I'm fairly new to deep learning, so if terminology makes no sense, please let me know so I can clarify what I mean.
We're working with a neural network for applying classes to inputs. That is, each output unit represents a target class, and its activation denotes the amount of relevance for a given input. The output layer is fully connected to the previous one.
This NN is used for prioritizing and ordering search results, so learning happens online (based on user choices), and the function/mapping we're approximating may shift over time.
Since the domain of our search results is open-ended, the set of target classes may dynamically change over time. Therefore, a fixed set of output units representing output classes doesn't work for us.
Is there any best practice (or at least some research) on adding/removing output layer nodes on already-trained neural networks? To our surprise, we couldn't find any research papers or other literature discussing this topic.
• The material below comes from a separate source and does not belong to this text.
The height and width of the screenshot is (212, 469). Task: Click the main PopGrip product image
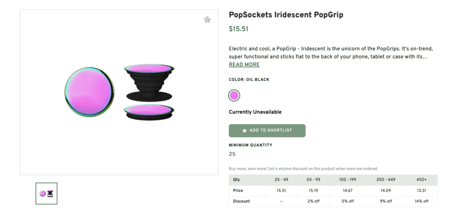coord(119,92)
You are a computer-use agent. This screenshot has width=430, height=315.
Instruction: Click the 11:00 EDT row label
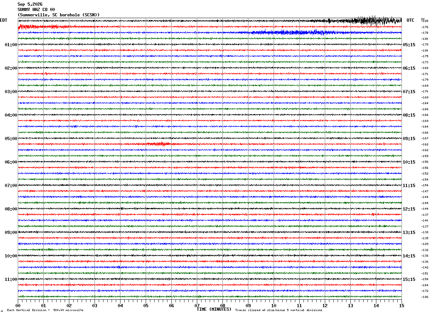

For what it's worth, our current best idea is to deal with changes in the target set the following way:
- For classes vanishing from the target set, remove their corresponding output layer units.
- For new classes appearing in the target set, create new output layer units and fully connect them
with weight zero(or alternatively, average of existing other edges, or randomized).
With such a solution, we'd expect the NN to remain stable on existing classes, and potentially giving a "disadvantage" to new ones, but this seems acceptable. Are there any other bad side effects that might emerge?